Revise the material below by replacing "computer-use agent" with "desktop assistant" throughout, leaving all other text unchanged and omitting the pictures from your answer.

***

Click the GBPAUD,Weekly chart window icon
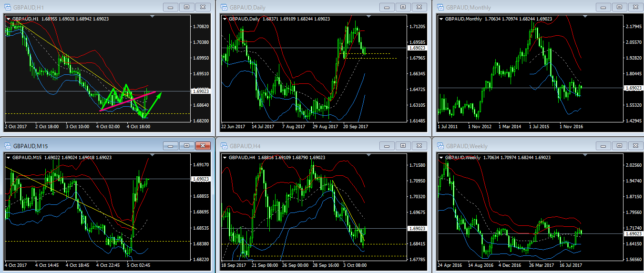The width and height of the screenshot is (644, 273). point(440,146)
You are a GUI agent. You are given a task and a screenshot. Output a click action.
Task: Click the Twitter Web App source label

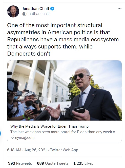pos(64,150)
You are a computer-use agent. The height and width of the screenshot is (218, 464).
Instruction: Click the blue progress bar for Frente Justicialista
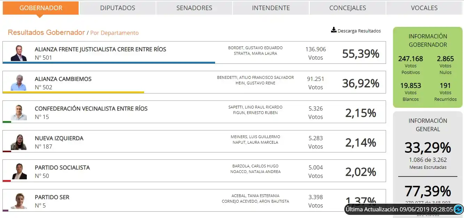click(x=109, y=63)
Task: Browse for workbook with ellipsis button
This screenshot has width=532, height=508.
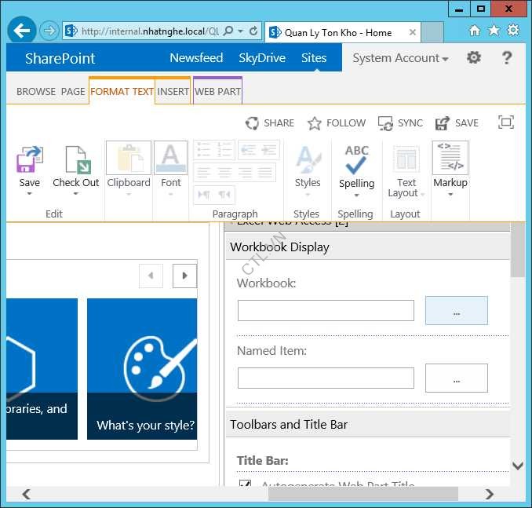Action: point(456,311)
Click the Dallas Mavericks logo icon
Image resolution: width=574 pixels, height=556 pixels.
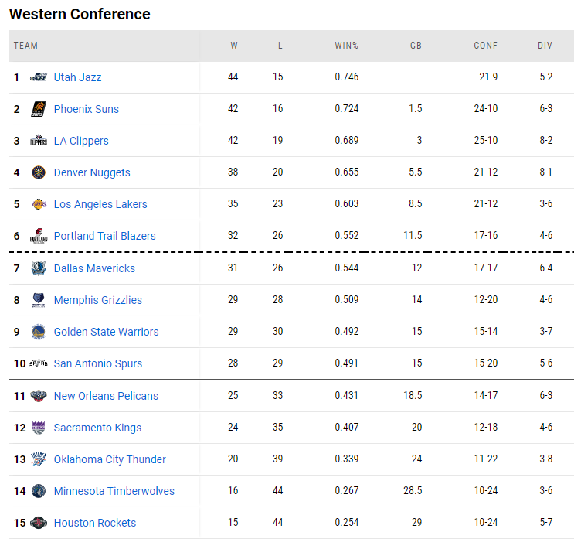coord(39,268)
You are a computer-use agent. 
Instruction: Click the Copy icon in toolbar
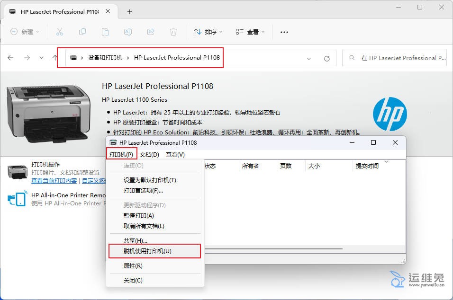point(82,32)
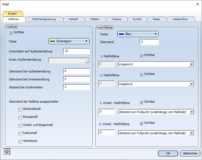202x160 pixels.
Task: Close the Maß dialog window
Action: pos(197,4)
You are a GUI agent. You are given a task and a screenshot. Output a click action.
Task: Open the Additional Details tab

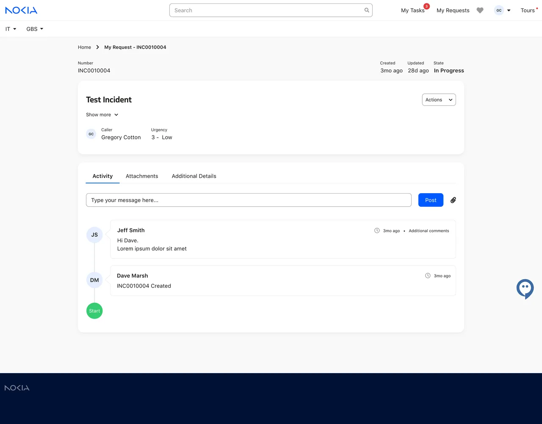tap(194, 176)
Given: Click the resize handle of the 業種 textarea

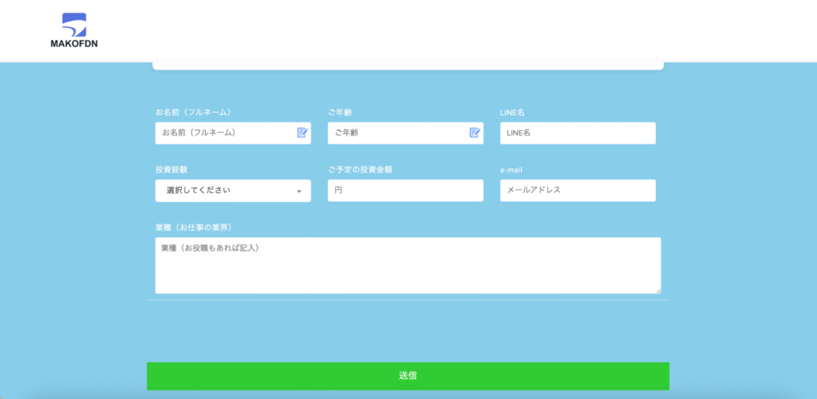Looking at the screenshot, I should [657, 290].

***

▸ **SOLUTION TO THIS PROBLEM**:
Click the GBPAUD,Weekly chart window icon
The width and height of the screenshot is (644, 273). point(440,146)
You are a GUI agent. You are given a task and a screenshot. Output a click action.
Task: Click the Twitter Web App source label

pos(64,150)
You are a desktop assistant. The height and width of the screenshot is (218, 464).
Instruction: Click the blue progress bar for Frente Justicialista
click(x=109, y=63)
Task: Browse for workbook with ellipsis button
This screenshot has width=532, height=508.
Action: point(456,311)
Click the Dallas Mavericks logo icon
Image resolution: width=574 pixels, height=556 pixels.
coord(39,268)
You are a desktop assistant. 
Instruction: Click the Copy icon in toolbar
point(82,32)
202x160 pixels.
Task: Close the Maß dialog window
Action: pos(197,4)
You are a GUI agent. You are given a task and a screenshot. Output a click action.
Task: Open the Additional Details tab

tap(194, 176)
Given: Click the resize handle of the 業種 textarea

Looking at the screenshot, I should [657, 290].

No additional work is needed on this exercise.